>>>>>

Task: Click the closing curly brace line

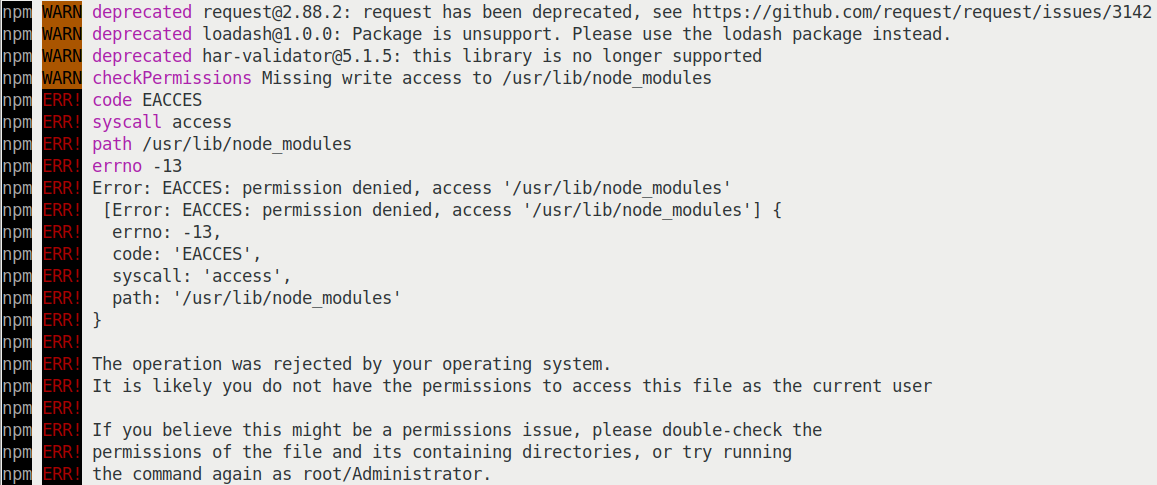Action: (x=97, y=320)
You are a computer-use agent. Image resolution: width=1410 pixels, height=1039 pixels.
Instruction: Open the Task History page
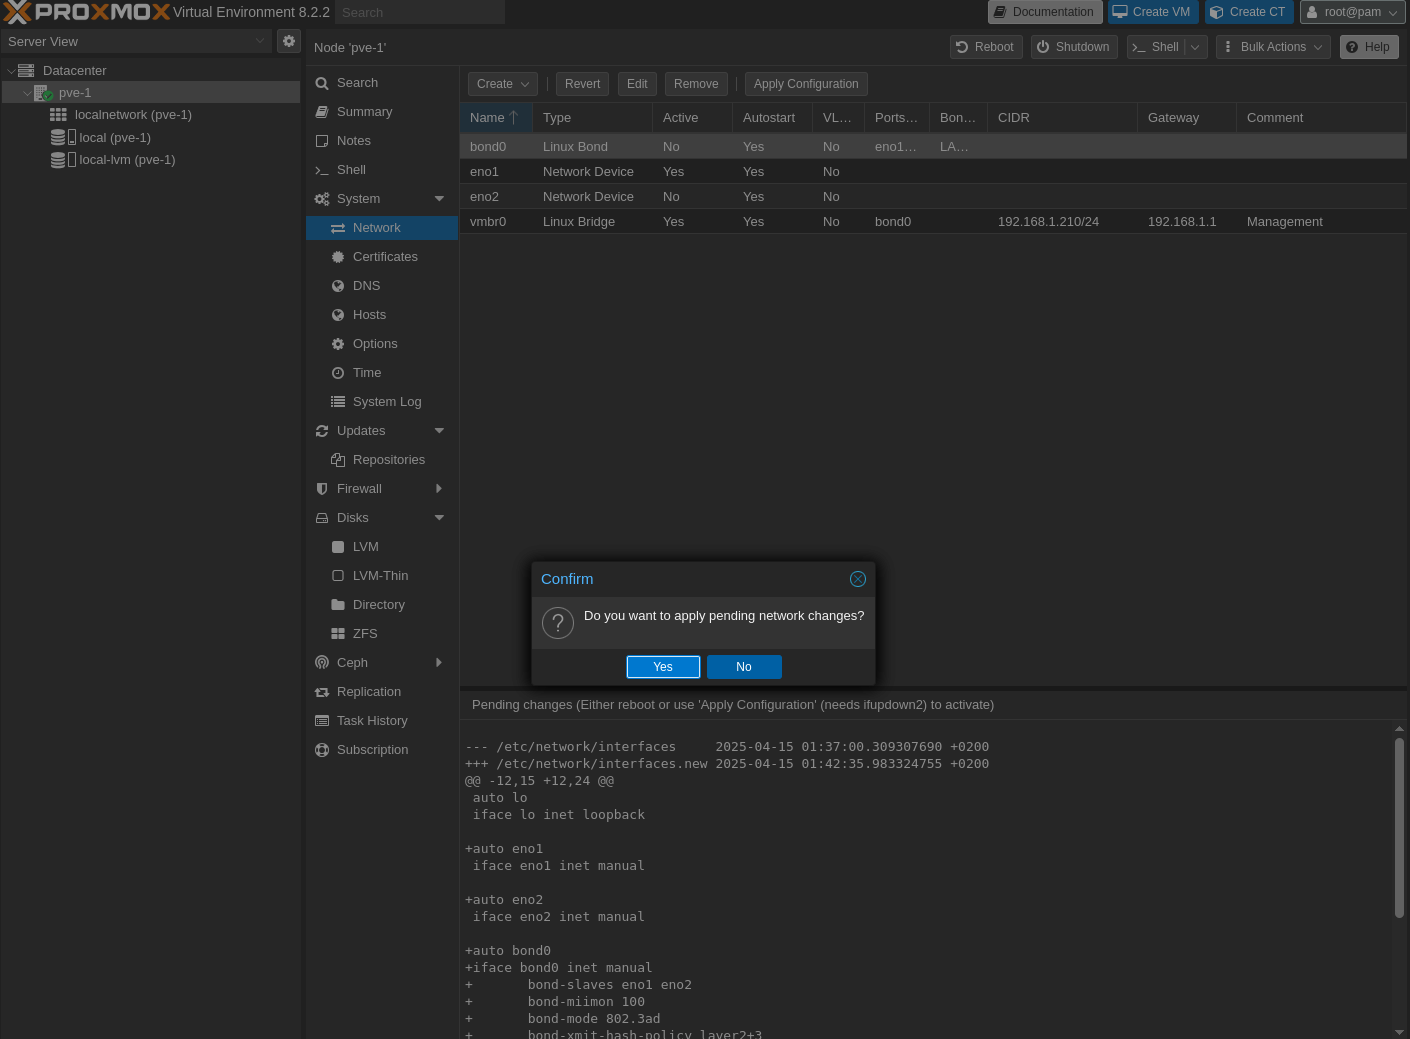pyautogui.click(x=371, y=721)
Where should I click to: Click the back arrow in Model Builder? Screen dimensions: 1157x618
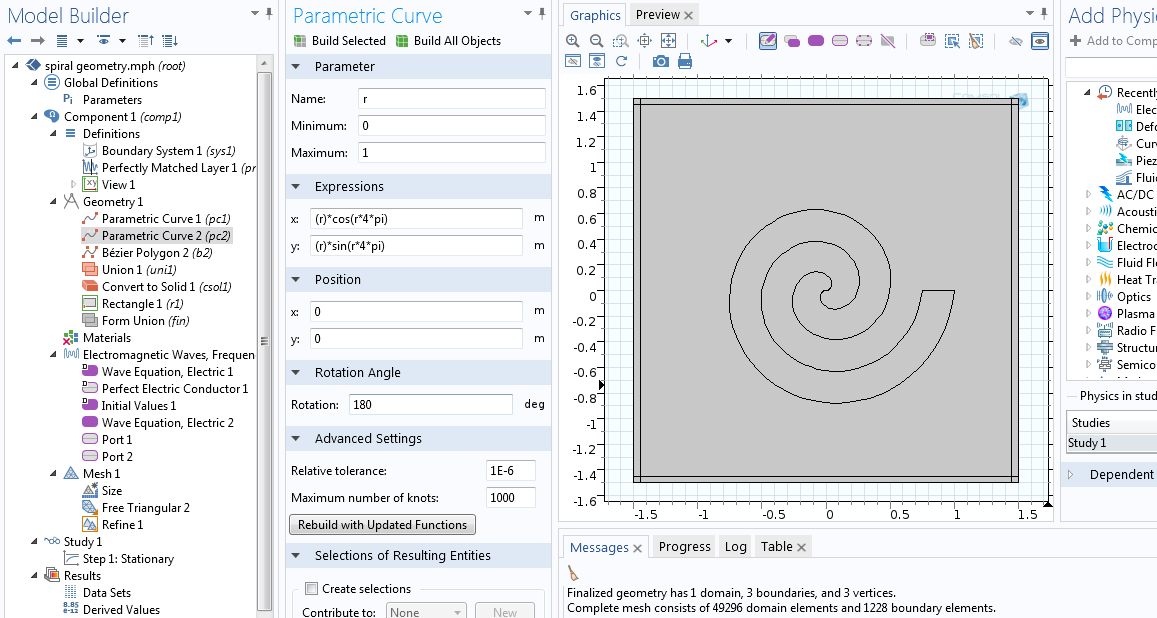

<<<<<

AIM OF THE EXERCISE
Return verbatim every line from the line containing "You are a computer-use" to the last line of the entries above, inclusive, and leave out the pictures.

TASK RESPONSE
You are a computer-use agent. Image resolution: width=1410 pixels, height=1039 pixels.
Instruction: Open the Task History page
pyautogui.click(x=371, y=721)
Where should I click to: Click the back arrow in Model Builder? Screen dimensions: 1157x618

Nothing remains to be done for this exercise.